▶ [WRITTEN EXERCISE A]: Extract every line in the records below that contains the string "width".

▶ [DOCUMENT SECTION]:
★ ★ ★
Bucket Design to Optimize Queries


#1

I was wondering is having multiple document types in a single bucket is still the desired bucket design when using N1QL. It seem that creating a different bucket per docType would be faster that keeping all the documents in one bucket. The documentation states KeySpaces are analogous to buckets.

If I had 10,000 documents which was set up like this:

BUCKET_PETS
5,000 docTypes dogs
2,500 docTypes cats
2,500 docTypes birds
Create an index on docType

select * from BUCKET_PETS where docType = ‘dogs’;

Is there a benefit to separate the different doctype in their own buckets?
So in this example one for dogs,cats, and birds.

Thanks much.
Keith


#2

Hi Keith,

The tradeoff for using multiple buckets depends on a couple of things–

  • cardinality: do some types of pets much more / less frequently than others? For example, if some types of pets had 100,000 documents, and others had 1,000 documents, that difference would be significant when querying only the 1,000 pets.

-access patterns: do all queries cut across various types of pets, or are most queries type-aware? If you use multiple buckets, then queries that cut across types will need to use UNION and UNION ALL. If all your queries are type-aware, you probably want multiple buckets.

Finally, if you keep your documents in one bucket, you can index on type, and use type in your WHERE clause. This will help speed up your queries (see EXPLAIN).

Thanks.


#3

Also, @layerxfounder keep in mind that Couchbase also treats buckets not only as “namespaces”, but rather to allocate resources and authentication. Creating many buckets certainly adds some overhead, so I’d always start out from a single bucket and really only move on to more if it makes sense (both from a resource and application semantic perspective).


#4

Thanks Gerald,

I know there are a lot of other factors with design. I do in fact have an index on docType. Some queries are fast and some not so much. I also understand this is a developer preview and there are optimizations in the works.

Thank you.
Keith


#5

Which queries are slow? Can you use EXPLAIN to make sure they are using an index, and if they are still slow, please post the queries here (or send them to me privately). We certainly don’t want any queries to be slower than they should be, even in this developer preview.

Thanks,
Gerald


#6

It worked thanks!

One more quick question. I dont need the Default bucket. Is it fine to delete that? or it may cause some issue later on.

Sorry - this is on the wrong post.
Admin: pls delete/ignore.
★ ★ ★
▶ [EXERCISE INPUT]:
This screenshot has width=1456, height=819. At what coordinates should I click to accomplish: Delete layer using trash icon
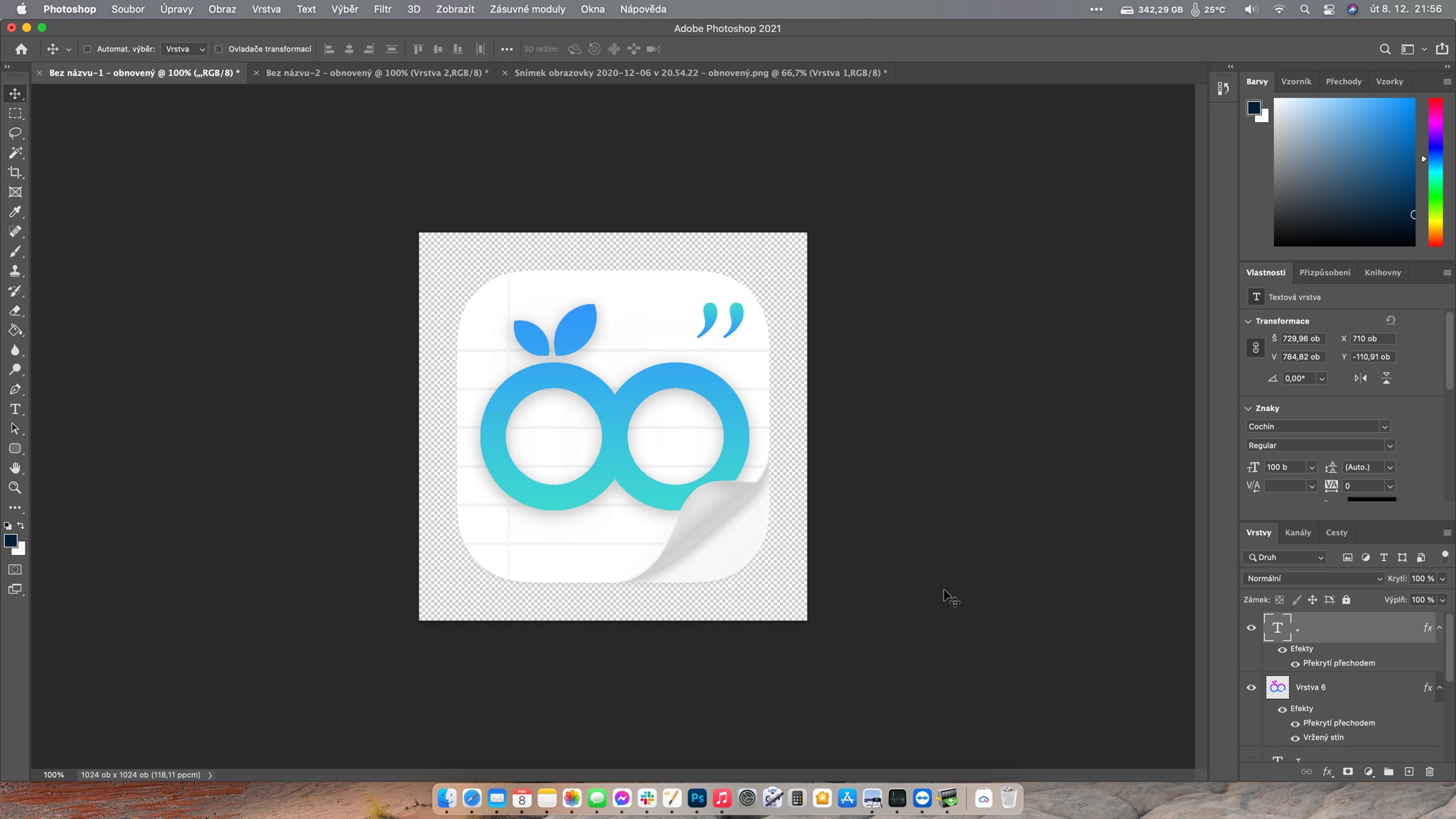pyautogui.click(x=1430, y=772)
★ ★ ★
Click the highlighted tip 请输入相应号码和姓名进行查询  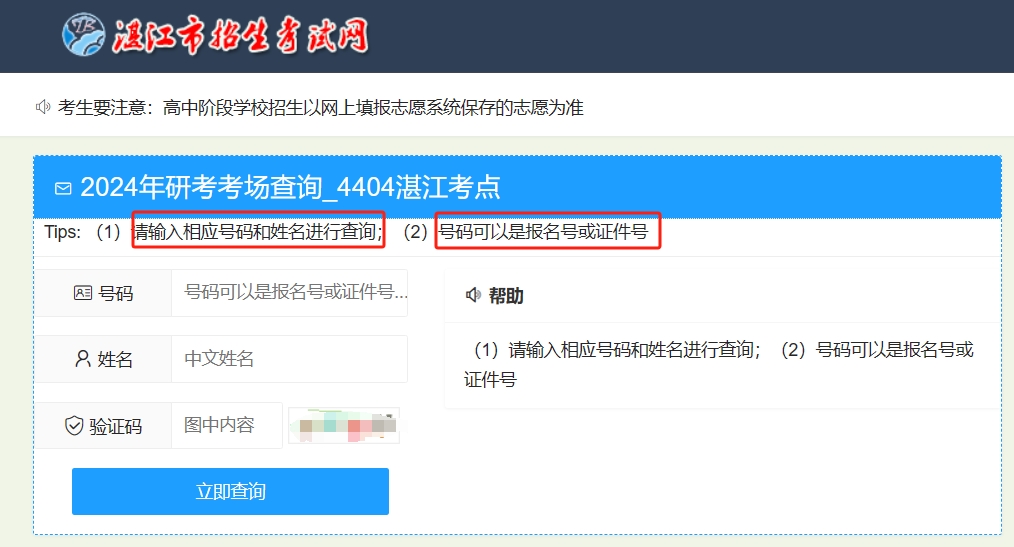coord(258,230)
★ ★ ★
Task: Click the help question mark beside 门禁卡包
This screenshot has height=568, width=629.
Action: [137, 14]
★ ★ ★
▶ [WRITTEN EXERCISE B]: Reproduce, word for word, the part of the bucket design thread above that begins at "Also, @layerxfounder keep" and stops after "application semantic perspective).".

▶ [EXERCISE ANSWER A]:
This screenshot has width=1456, height=819. At what coordinates should I click to accomplish: Delete layer using trash icon
This screenshot has height=568, width=629.

▶ [EXERCISE ANSWER B]:
Also, @layerxfounder keep in mind that Couchbase also treats buckets not only as “namespaces”, but rather to allocate resources and authentication. Creating many buckets certainly adds some overhead, so I’d always start out from a single bucket and really only move on to more if it makes sense (both from a resource and application semantic perspective).